Residents challenge drilling legislation
BY ROBERT SWIFT (HARRISBURG BUREAU CHIEF)
Published: January 18, 2012
HARRISBURG – A local resident referred to Dallas Township’s experience with Marcellus industry facilities Tuesday as a key reason to oppose impact fee legislation that would make the state attorney general referee in disputes over gas zoning ordinances.
“Taking local zoning controls from municipalities is not good for the citizens of Pennsylvania,” said Diane Dreier.
Dreier spoke at a Capitol rally where a coalition of groups called for defeat of impact fee legislation approved by both the Senate and House. Members of the Gas Drilling Awareness Coalition of Luzerne attended the rally held as lawmakers returned to session from a holiday recess.
The groups’ critique focused on provisions in both bills that they say provide for state preemption of local decision-making about drilling activities.
Both measures include provisions where a driller could ask the attorney general to determine whether a gas ordinance is reasonable or not. If a municipality persists in keeping an ordinance rejected by the attorney general, it would lose out on any impact fee revenue.
Faced with plans in recent years by gas companies to build compressor stations and other infrastructure within proximity to the Dallas school district campus, the township supervisors recently amended the zoning ordinance to balance the need for gas development with the rights of local residents and protection of property values, said Dreier.
This amendment allowed the township to put safety conditions on the siting of gas metering stations, said Dreier. The township’s ability to set these kinds of condition would end if the impact fee bills in their current form are enacted, she added.
The impact fee legislation would erode a system where land use and comprehensive plans are developed with grassroots participation, said Roberta Winters, vice president of the League of Women Voters of Pennsylvania.

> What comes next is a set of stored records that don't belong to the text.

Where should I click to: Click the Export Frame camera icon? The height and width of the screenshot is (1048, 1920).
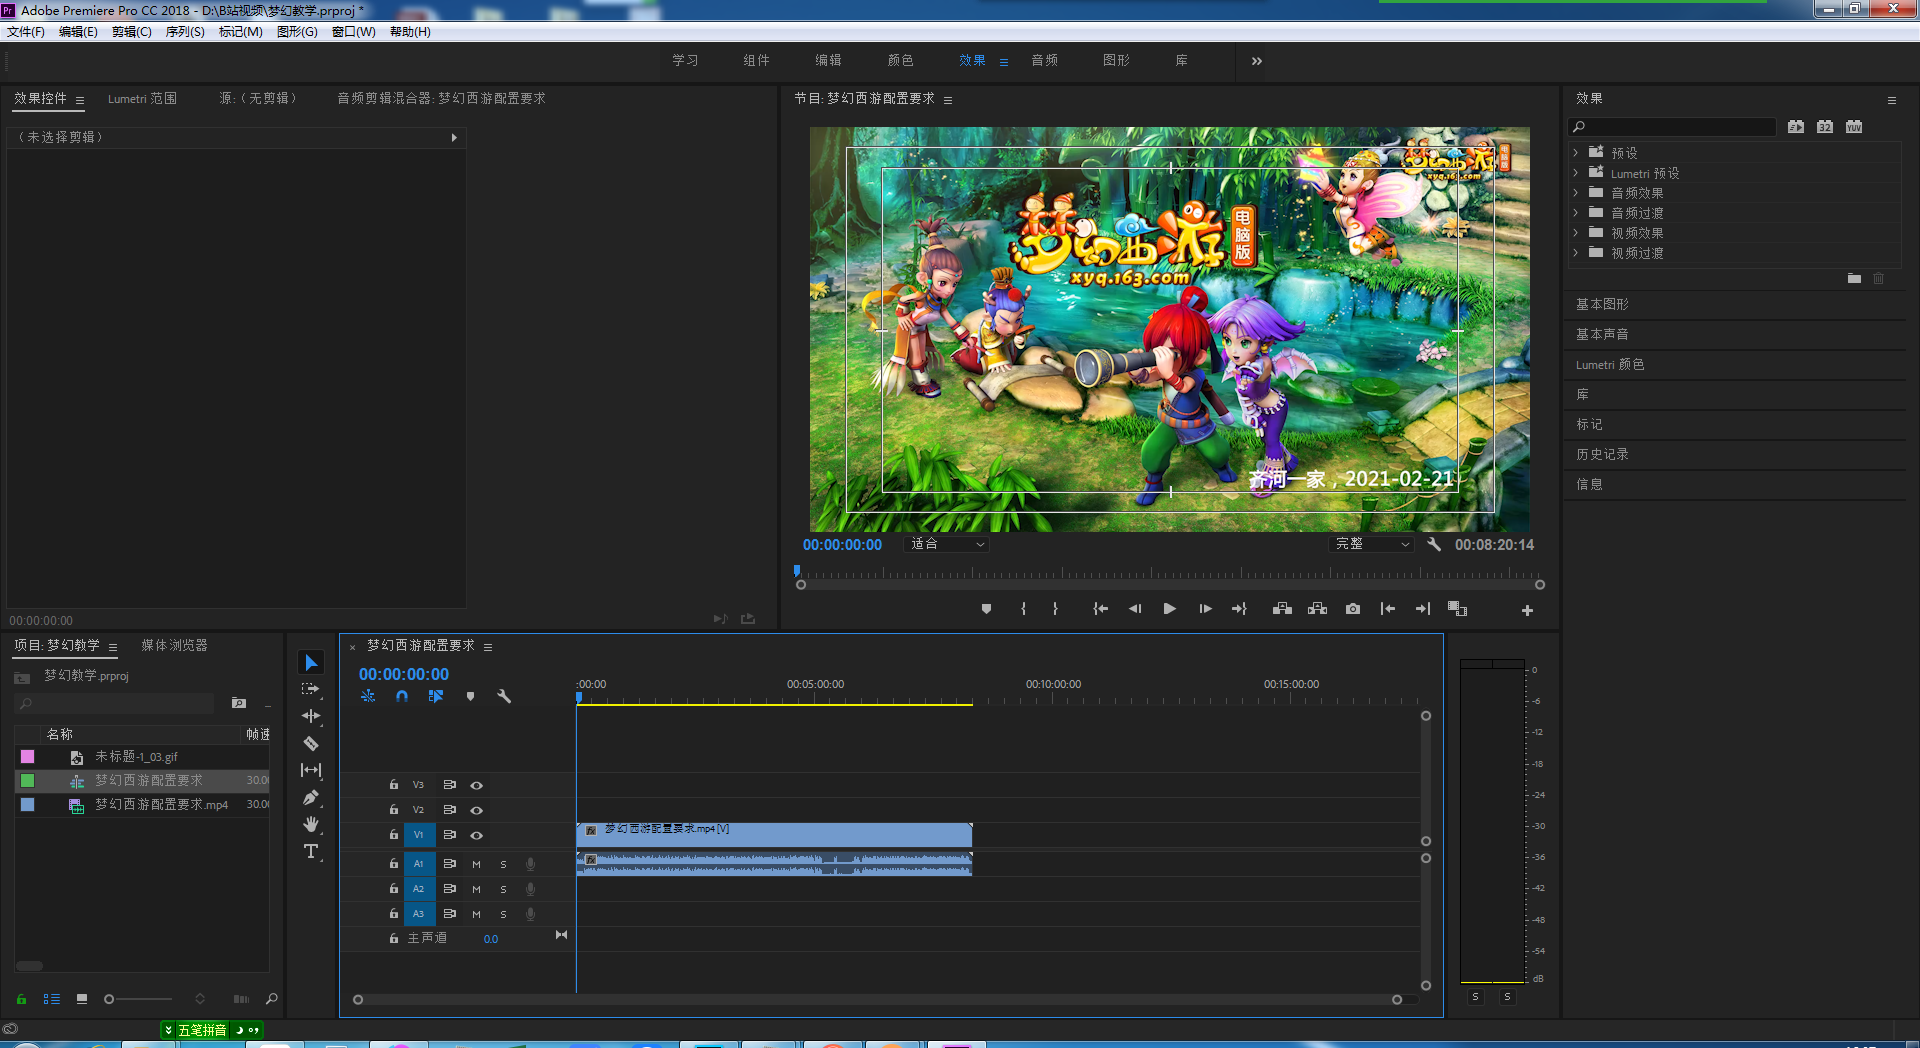click(1352, 609)
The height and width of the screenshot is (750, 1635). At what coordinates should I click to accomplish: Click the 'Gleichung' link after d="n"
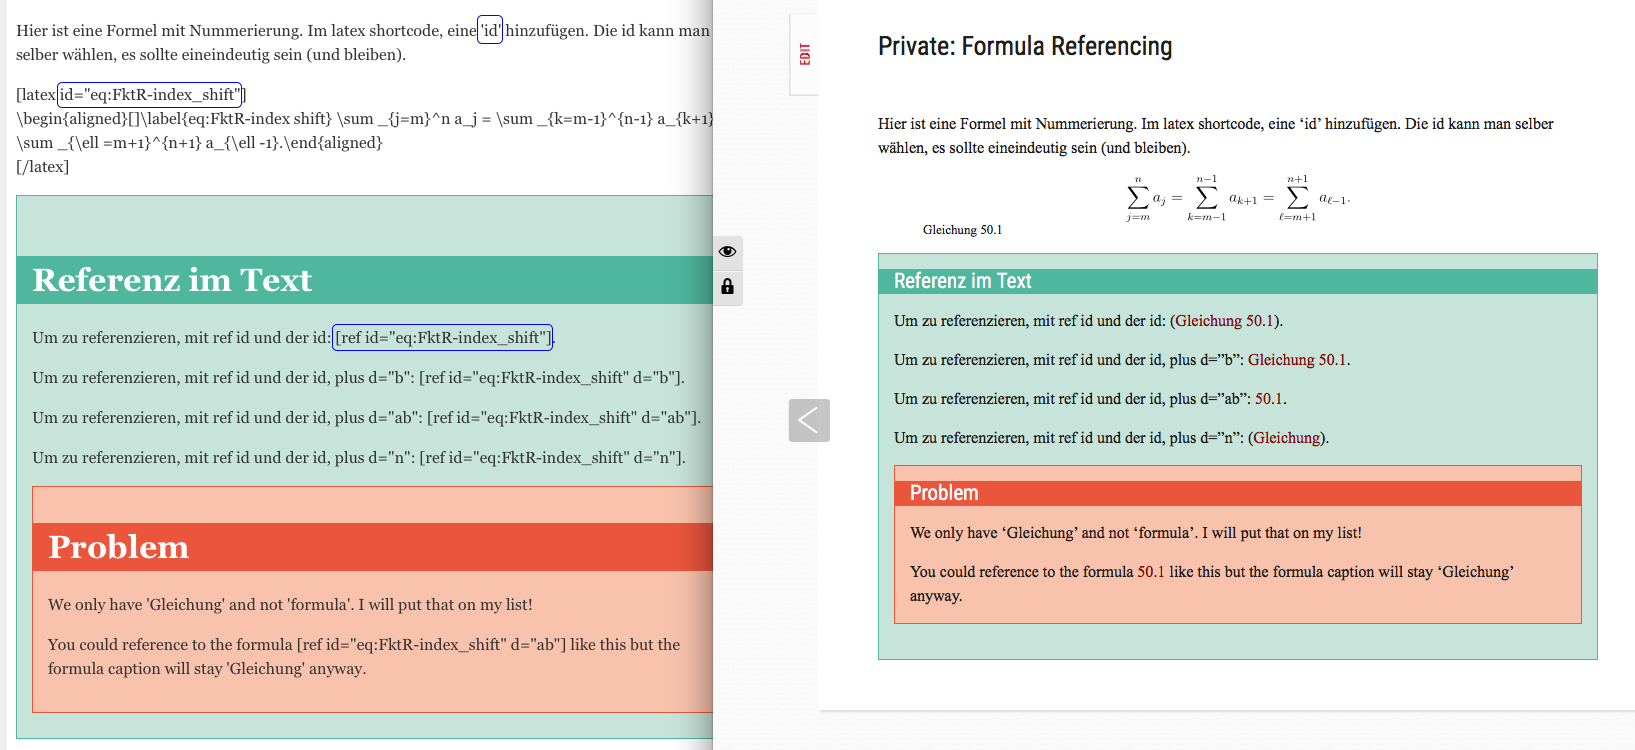pos(1287,438)
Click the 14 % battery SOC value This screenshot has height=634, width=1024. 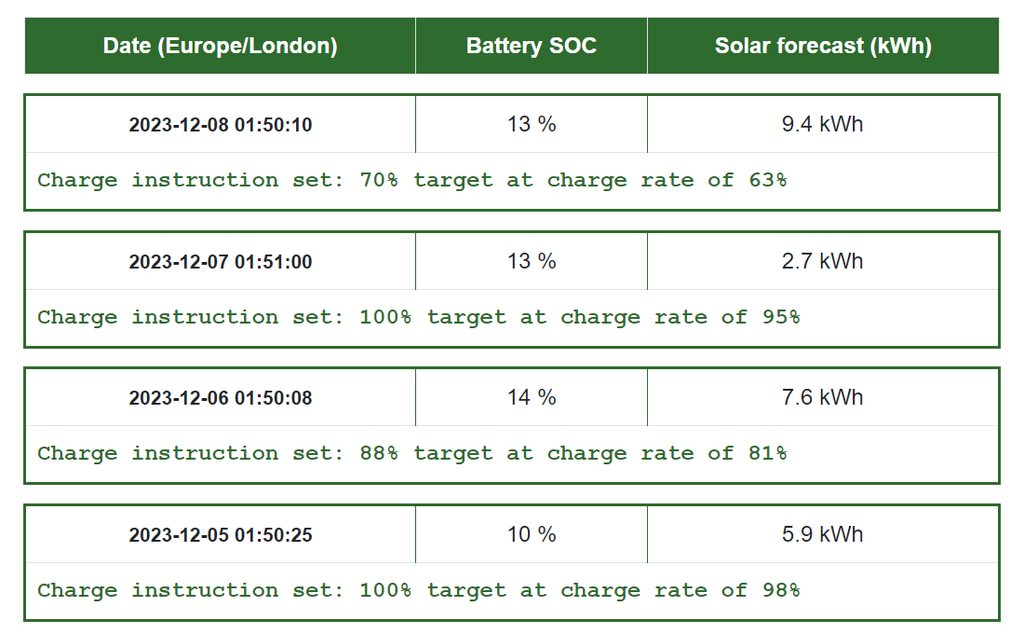click(x=531, y=397)
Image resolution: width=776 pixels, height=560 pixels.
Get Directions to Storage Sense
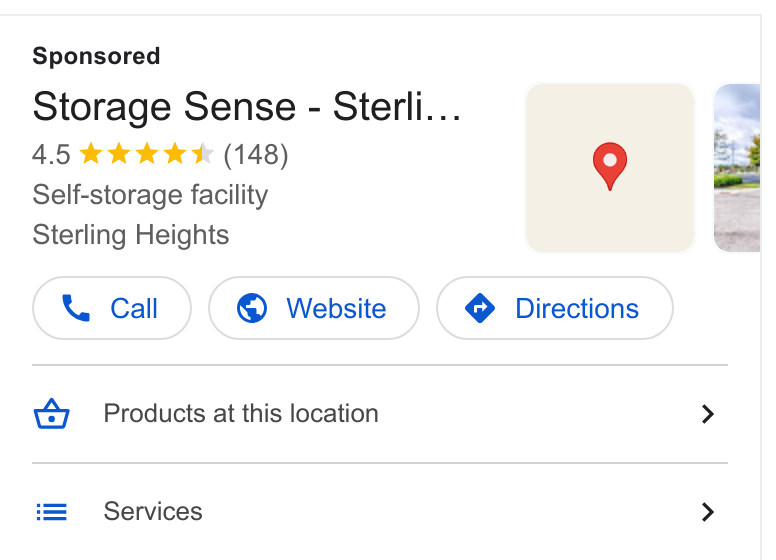pyautogui.click(x=555, y=308)
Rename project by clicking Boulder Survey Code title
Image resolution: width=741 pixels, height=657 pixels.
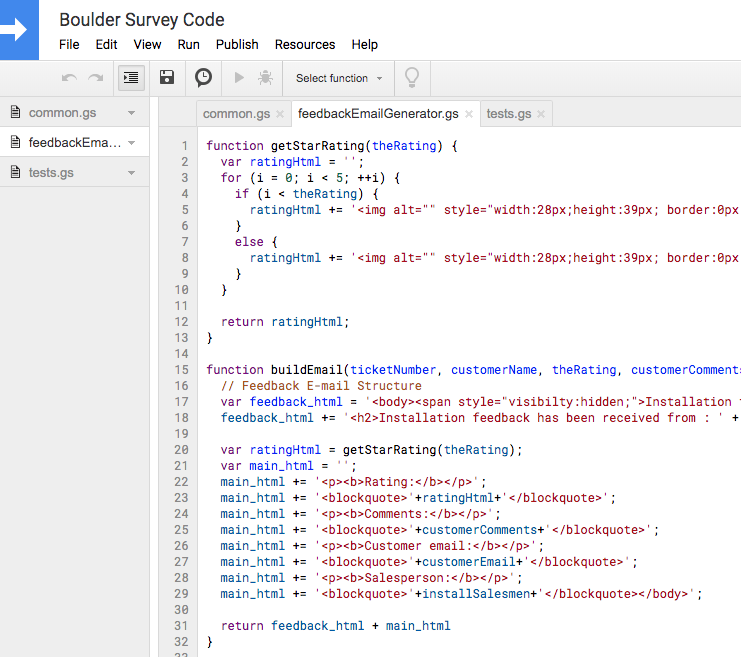(142, 20)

“Land use should depend on those with first hand knowledge of the terrain not those in an office with satellite technology,” she added.
The attorney general will look out for the interests of municipalities under the gas ordinance review provisions, said Senate President Pro Tempore Joseph Scarnati, R-25, Jefferson County, who drafted the Senate-approved bill.
Many municipalities where drilling is taking place lack zoning ordinances because of concerns about enforcement costs and opposition of local residents, he added.
“Nobody should be more above reproach than the attorney general,” said Scarnati.
Scarnati is pushing for a three-way agreement among the House, Senate and Corbett administration on impact fee legislation before the governor’s state budget address Feb. 7. He said it will be more difficult to find a compromise once debate over the next state budget starts.